On Friday, 6 January 2017 at 10:25:26 UTC, Claude wrote:

So I had a stream of:

version (Win32)
  enum bool WindowsSupported = true;
else
  enum bool WindowsSupported = false;

version (Win64)
  enum bool WindowsSupported = true; //Ooops
else
  enum bool WindowsSupported = false; //Ooops


These can be condensed to:

version(Win32)
    enum bool WindowsSupported = true;
else version(Win64)
    enum bool WindowsSupported = true;
else
    enum bool WindowsSupported = false;

Or even better, since it doesn't appear you need to distinguish between 32-bit & 64-bit:

version(Windows)
    enum bool WindowsSupported = true;
else
    enum bool WindowsSupported = false;


It turned out to be not so readable (even when using a "string mixin" to make the code tighter), and I cannot define twice an enum without using "static if", which was a deal-breaker. Also the conciseness of the versions for the D compilers (only 4: DMD, GDC, LDC and SDC), as well as the different OS versions made the code a lot tighter than the C version.

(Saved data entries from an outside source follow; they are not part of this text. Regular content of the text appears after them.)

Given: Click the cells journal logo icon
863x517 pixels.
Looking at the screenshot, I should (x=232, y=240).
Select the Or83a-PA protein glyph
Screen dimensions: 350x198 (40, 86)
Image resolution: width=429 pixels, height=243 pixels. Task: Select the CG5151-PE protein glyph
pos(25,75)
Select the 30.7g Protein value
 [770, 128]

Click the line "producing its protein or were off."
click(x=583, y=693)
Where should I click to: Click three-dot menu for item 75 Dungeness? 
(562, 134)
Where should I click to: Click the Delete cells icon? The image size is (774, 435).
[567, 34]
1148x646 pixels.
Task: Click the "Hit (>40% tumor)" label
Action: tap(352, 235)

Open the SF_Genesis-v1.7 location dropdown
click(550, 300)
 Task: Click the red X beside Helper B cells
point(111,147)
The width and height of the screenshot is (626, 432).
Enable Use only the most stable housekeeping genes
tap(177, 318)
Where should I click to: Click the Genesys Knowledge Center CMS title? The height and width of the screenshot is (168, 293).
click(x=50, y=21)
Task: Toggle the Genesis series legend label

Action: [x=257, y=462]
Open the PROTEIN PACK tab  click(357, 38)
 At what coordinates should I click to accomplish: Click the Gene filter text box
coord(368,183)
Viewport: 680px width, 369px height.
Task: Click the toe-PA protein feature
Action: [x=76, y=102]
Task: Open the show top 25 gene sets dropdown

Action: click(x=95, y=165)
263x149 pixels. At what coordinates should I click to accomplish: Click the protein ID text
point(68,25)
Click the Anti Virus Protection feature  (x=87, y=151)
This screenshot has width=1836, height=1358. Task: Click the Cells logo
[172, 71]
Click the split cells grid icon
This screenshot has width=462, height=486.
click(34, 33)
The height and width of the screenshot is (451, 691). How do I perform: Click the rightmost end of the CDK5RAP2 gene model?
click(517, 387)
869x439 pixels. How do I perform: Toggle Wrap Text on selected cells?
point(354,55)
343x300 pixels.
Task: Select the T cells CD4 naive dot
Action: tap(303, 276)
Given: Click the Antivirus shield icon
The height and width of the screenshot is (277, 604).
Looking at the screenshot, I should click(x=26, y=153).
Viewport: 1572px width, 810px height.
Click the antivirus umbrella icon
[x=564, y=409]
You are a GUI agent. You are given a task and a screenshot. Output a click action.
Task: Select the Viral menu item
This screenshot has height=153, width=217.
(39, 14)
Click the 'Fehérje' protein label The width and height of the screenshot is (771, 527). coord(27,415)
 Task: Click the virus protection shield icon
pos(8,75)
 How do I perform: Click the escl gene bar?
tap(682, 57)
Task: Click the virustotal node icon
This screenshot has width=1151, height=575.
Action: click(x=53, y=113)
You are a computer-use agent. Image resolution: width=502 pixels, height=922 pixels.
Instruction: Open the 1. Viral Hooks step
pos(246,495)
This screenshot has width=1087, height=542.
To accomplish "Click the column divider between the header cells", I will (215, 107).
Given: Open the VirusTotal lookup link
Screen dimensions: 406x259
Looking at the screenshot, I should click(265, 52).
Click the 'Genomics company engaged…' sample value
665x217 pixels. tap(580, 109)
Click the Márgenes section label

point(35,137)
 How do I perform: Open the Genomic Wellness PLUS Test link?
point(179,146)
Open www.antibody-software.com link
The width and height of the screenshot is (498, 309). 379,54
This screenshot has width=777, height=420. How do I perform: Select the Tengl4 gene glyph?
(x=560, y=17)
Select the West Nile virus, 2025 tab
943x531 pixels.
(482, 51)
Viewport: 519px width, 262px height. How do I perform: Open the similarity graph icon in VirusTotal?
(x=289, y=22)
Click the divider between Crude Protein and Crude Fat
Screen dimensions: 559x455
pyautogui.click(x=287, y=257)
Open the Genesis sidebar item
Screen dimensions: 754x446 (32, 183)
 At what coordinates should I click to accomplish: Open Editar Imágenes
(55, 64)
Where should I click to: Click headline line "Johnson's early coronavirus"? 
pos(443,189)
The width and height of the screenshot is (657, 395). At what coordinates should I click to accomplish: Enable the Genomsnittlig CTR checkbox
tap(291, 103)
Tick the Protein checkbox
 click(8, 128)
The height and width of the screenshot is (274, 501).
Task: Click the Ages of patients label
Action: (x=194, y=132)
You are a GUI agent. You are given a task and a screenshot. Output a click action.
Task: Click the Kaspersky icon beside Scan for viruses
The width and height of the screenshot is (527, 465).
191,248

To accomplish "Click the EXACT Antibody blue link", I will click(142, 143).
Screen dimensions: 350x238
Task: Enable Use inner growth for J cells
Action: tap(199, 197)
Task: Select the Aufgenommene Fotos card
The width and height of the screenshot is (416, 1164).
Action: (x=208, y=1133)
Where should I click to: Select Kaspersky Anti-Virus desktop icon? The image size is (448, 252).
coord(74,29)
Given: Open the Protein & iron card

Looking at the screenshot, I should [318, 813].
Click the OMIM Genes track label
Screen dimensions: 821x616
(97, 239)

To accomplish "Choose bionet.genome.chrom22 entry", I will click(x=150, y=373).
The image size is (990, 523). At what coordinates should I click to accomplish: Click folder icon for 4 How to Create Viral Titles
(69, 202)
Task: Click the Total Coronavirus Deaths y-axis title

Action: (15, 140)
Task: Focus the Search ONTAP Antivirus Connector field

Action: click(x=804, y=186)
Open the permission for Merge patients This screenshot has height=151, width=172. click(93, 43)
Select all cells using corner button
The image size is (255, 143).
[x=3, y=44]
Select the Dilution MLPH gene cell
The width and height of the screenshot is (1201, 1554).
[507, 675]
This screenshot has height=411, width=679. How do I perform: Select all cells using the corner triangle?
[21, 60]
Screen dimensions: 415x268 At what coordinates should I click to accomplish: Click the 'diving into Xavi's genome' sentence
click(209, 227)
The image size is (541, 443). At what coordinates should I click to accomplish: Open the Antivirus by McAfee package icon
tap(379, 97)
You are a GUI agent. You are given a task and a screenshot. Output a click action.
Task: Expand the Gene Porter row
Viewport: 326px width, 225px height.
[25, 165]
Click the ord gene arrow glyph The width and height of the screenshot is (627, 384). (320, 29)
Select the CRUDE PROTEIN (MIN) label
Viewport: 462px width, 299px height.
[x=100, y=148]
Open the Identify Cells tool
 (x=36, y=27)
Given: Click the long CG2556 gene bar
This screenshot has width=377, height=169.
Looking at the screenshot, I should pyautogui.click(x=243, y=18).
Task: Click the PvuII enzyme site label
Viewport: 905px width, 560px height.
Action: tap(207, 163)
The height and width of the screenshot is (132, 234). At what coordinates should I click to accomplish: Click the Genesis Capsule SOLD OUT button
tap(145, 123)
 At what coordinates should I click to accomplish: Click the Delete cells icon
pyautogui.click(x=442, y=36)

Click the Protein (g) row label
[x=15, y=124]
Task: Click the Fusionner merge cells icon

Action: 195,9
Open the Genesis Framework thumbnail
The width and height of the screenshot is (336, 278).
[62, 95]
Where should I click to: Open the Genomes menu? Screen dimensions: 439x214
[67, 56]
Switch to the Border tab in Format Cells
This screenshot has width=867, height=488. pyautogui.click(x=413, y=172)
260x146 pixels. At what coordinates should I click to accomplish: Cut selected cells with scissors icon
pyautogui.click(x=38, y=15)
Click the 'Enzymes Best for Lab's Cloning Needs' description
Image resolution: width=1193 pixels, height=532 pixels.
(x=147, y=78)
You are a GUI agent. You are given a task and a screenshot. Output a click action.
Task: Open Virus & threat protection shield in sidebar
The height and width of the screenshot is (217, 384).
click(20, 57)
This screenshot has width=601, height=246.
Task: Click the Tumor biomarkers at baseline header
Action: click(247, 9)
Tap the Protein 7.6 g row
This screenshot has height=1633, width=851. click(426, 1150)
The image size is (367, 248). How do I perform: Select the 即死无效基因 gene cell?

For me, the readability is no issue. I would put that block above in a single module (which I like to call config.d) and then import it where I need it. This actually is a lot cleaner for the corner cases where version breaks down (see below).



So I just dropped the enum definition thing and just used "version" as it was designed to be used:

version (Win32)
  version = WindowsSupported;
else version (Win64)
  version = WindowsSupported;
else etc...

version(Windows) { }


That little experience showed that using version as it is designed currently is enough to elegantly cover my needs. And it seemed to scale well. Also I think it may force developers to handle all version specific stuff into one specific module and define your own version identifiers to list features from compiler, OS, target architecture version identifiers; which is a good coding practice anyway.


Yes, it works quite well for most use cases and should generally be preferred. I disagree that it scales, though. At some point (a point that is highly project-dependent), it breaks down, requiring either very large modules or duplicated versions across multiple modules.

My position is that I will always choose version blocks first, but if I find myself in a situation where I have to choose between duplicating version statements (e.g. version(A) {version=AorB; version=AorC;}) across multiple modules and restructuring my code to accommodate versioning, I much prefer to use the enum alternative as an escape hatch.